Chinese pharmaceutical companies, by contrast, were orchestrated to respond to government priorities for supply to nations of diplomatic interest. These are being used to improve the PRC’s relationships with populations and governments in Southeast Asia, Africa, and Latin America; to gain insight into their medical systems; and to gain a foothold for Chinese businesses and information systems.

How to Do It Better

The ingredients for a different, better-orchestrated result are easy to enumerate but hard to achieve and maintain. They are likely to apply to other medical countermeasures and include building:

  • enduring US government relationships with pharmaceutical companies not normally thought of in the national security context;
  • government expertise in understanding the structures and incentives of companies important for vaccine production (including producers of bioreactors, adjuvants, and finish-fill supplies like vials);
  • cooperation across the complex systems of the US federal bureaucracy to marshal tools and incentives;
  • budgetary freedom to work across established categories; and
  • international cooperation to align national priorities and systems to minimize redundancies, expand the range of approaches, share results, and maximize production capacity.
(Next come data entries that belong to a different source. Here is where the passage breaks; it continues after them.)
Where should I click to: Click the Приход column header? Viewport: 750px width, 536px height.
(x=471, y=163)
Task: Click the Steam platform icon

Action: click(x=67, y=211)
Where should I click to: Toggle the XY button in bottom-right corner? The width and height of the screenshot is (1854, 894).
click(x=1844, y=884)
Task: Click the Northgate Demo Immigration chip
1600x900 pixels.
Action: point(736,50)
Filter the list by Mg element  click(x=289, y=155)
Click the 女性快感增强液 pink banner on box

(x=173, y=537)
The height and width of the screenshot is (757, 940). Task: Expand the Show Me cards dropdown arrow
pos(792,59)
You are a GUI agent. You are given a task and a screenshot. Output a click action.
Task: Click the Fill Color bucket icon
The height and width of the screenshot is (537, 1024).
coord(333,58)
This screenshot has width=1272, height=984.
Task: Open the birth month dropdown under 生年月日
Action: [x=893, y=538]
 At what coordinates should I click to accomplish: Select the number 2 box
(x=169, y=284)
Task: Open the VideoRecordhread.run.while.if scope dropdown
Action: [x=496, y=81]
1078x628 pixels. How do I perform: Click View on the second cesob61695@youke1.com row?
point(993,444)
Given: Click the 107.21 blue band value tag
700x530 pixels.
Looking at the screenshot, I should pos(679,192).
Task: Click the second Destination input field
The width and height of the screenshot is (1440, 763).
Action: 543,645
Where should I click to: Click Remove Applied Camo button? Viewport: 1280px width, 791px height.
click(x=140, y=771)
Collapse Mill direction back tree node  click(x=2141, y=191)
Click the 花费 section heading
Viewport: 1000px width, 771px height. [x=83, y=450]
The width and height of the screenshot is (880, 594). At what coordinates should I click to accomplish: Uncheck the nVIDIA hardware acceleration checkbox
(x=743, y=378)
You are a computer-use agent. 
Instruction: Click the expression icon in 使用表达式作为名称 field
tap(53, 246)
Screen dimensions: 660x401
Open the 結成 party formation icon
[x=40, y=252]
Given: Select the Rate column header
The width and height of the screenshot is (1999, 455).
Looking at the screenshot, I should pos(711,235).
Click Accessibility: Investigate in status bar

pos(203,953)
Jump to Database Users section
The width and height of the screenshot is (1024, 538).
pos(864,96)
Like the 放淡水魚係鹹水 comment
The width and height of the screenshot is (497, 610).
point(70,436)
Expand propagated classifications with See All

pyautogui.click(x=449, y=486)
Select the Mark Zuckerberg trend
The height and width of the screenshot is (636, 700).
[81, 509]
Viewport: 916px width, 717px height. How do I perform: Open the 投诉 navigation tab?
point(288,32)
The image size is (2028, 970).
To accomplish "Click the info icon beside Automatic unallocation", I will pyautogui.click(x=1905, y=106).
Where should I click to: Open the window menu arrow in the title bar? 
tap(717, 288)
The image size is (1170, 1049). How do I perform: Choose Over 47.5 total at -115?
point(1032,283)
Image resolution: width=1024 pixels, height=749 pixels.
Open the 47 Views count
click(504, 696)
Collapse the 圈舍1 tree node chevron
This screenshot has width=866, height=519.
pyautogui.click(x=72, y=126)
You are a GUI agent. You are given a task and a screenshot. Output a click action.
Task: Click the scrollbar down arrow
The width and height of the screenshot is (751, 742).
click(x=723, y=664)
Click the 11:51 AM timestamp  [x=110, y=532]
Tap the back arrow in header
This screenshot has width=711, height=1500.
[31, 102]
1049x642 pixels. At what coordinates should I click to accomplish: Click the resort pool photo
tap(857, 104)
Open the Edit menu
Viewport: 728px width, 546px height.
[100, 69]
Some of these challenges were addressed by a few enlightened foreign leaders (e.g., France’s President Emmanuel Macron), some established international organizations (e.g., WHO), a few small but admirably ambitious NGOs (e.g., the Coalition for Epidemic Preparedness Innovations and Global Vaccine Alliance), and some private foundations (e.g., the Gates Foundation). The system remains, however, remarkably suboptimal and the most pronounced failures are by the United States government. Can we do better?

Reference

Danzig R, Allen J, DePoy P, Disbrow L, Gosler J, Haines A, Locklear S III, Miller J, Stavridis J, Stockton P, Work R. 2018. A Preface to Strategy: The Foundations for American National Security. Baltimore: Johns Hopkins Applied Physics Laboratory.